D'après l'extrait sur le prix de l'insémination des vaches, répondez aux questions suivantes.
(a) De 2014 à 2016, quel était le prix subventionné d'une insémination pour une vache en chaleur naturelle ?
(b) Durant quelle période de 2017 l'État malien a-t-il pris le relais ?
(c) À combien s'élève aujourd'hui le coût de l'insémination par vache à Sikasso ?

■ EXTRAIT À LIRE:
⁂
De 2014 à 2016, le prix subventionné d’une insémination était de 5000 FCFA pour la vache en chaleur naturelle et 10.000 FCFA pour la chaleur provoquée. Les inséminateurs étaient formés, repartis et pris en charge par le Maroc. Avec la fin de la subvention en 2017, l’Etat malien a pris  le relais, seulement, de janvier à mars 2017. Depuis, les inséminateurs sont installés à leur propre compte et les prix sont passés à 10.000 FCFA pour la chaleur naturelle et 17.500 FCFA pour la chaleur provoquée, à Bamako et environs. A Sikasso, le coût de l’insémination par vache s’élève aujourd’hui à 25 000 FCFA. Un prix trop élevé pour les éleveurs.

Mahamadou M. YATTARA

NB: Interdiction de reprendre cet article sans l’autorisation du JSTM

3 commentaires
  1. KONE GILLES dit

    Chers Amis , Collègues et Confrères!!
⁂
■ DONNÉES DISPONIBLES:

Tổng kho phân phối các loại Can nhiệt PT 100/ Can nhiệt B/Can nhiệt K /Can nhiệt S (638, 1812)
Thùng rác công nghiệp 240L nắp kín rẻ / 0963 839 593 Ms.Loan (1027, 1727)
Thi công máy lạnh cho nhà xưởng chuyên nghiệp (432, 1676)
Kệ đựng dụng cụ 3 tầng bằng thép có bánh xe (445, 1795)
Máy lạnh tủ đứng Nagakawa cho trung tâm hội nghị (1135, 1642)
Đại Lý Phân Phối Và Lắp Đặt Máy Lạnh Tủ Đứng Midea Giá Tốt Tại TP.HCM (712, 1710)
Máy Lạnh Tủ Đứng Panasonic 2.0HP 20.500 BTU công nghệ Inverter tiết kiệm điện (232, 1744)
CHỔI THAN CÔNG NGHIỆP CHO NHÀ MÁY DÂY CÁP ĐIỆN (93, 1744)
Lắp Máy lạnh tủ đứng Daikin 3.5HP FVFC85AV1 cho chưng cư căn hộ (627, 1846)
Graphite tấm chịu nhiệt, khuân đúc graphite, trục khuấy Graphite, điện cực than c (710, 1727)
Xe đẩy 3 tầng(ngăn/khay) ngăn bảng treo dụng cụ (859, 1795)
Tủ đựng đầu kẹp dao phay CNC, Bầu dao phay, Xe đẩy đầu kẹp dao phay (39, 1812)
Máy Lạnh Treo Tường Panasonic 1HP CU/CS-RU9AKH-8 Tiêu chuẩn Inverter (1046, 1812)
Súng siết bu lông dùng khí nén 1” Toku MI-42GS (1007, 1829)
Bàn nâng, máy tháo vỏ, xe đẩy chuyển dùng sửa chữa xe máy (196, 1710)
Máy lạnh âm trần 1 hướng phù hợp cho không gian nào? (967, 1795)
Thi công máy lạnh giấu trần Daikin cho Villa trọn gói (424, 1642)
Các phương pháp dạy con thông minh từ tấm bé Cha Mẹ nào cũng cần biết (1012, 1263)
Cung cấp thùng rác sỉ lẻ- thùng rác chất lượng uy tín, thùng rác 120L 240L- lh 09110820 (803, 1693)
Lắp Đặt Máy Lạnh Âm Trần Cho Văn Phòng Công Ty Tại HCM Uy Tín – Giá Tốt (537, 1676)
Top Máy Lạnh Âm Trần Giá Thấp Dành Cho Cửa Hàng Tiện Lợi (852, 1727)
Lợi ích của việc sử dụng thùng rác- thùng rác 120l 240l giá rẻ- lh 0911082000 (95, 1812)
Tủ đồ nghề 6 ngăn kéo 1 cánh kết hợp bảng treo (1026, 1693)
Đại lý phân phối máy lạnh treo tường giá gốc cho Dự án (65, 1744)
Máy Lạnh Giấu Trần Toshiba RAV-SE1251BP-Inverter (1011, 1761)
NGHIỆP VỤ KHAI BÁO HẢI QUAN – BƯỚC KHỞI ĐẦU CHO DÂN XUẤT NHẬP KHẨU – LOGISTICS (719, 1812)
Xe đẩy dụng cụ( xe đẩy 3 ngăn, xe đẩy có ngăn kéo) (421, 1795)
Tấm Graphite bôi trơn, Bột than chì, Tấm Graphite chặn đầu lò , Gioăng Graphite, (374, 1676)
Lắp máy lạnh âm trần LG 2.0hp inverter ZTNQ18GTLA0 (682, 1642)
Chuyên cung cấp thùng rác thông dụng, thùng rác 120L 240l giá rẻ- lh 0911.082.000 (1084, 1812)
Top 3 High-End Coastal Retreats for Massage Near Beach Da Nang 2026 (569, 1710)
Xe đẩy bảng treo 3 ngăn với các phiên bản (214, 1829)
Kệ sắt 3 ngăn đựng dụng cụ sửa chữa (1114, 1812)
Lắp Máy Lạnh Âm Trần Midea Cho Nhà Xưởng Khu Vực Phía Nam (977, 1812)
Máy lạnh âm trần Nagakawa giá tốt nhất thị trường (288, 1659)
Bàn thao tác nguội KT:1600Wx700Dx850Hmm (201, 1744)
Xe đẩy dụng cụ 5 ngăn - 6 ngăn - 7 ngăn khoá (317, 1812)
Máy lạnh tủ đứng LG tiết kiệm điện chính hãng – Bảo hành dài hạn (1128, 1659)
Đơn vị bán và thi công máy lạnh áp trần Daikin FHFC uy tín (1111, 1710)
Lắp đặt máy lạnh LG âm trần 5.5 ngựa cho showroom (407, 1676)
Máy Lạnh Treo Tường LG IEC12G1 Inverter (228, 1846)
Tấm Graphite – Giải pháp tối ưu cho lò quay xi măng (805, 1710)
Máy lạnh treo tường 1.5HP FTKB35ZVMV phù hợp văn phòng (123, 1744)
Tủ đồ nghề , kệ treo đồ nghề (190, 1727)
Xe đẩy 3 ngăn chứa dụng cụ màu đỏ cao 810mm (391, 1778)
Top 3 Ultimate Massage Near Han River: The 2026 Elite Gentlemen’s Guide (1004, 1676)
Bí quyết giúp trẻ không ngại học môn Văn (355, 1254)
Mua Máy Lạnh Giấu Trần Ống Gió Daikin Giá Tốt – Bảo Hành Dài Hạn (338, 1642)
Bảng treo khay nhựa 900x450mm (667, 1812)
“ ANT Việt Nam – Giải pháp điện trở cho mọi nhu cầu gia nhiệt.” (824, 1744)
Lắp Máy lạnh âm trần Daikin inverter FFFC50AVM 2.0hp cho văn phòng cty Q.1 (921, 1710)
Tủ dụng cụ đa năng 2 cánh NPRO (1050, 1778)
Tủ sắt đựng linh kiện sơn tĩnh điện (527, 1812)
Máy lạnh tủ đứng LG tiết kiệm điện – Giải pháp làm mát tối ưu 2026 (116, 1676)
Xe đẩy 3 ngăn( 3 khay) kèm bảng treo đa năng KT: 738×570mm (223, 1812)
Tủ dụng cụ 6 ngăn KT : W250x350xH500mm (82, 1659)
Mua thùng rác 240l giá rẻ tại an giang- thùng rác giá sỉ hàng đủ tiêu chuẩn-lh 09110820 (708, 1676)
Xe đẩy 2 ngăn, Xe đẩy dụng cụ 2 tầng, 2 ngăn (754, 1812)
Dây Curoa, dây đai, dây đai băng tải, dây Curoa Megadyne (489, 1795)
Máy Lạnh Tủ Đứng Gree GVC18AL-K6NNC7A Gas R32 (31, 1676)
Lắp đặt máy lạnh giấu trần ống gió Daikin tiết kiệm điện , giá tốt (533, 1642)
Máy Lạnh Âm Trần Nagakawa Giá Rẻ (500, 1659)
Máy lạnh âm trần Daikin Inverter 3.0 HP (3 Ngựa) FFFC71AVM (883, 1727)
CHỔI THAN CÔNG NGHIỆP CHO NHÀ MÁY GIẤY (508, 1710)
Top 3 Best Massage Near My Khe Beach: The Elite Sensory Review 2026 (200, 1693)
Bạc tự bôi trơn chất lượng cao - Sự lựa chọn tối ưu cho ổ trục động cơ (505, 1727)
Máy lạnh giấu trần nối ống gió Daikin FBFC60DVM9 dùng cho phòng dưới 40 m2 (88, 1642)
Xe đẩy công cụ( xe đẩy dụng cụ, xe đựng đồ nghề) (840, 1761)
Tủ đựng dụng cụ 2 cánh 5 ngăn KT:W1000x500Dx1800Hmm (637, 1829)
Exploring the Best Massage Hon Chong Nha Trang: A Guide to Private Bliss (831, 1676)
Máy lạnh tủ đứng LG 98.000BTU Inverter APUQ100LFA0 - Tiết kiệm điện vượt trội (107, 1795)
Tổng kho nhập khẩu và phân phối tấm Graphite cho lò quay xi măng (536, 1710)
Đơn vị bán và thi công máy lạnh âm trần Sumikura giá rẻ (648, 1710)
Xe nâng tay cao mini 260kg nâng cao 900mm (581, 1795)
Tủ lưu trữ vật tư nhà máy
⁂
■ VOTRE RÉPONSE:
(a) 5000 FCFA.
(b) De janvier à mars 2017.
(c) 25 000 FCFA.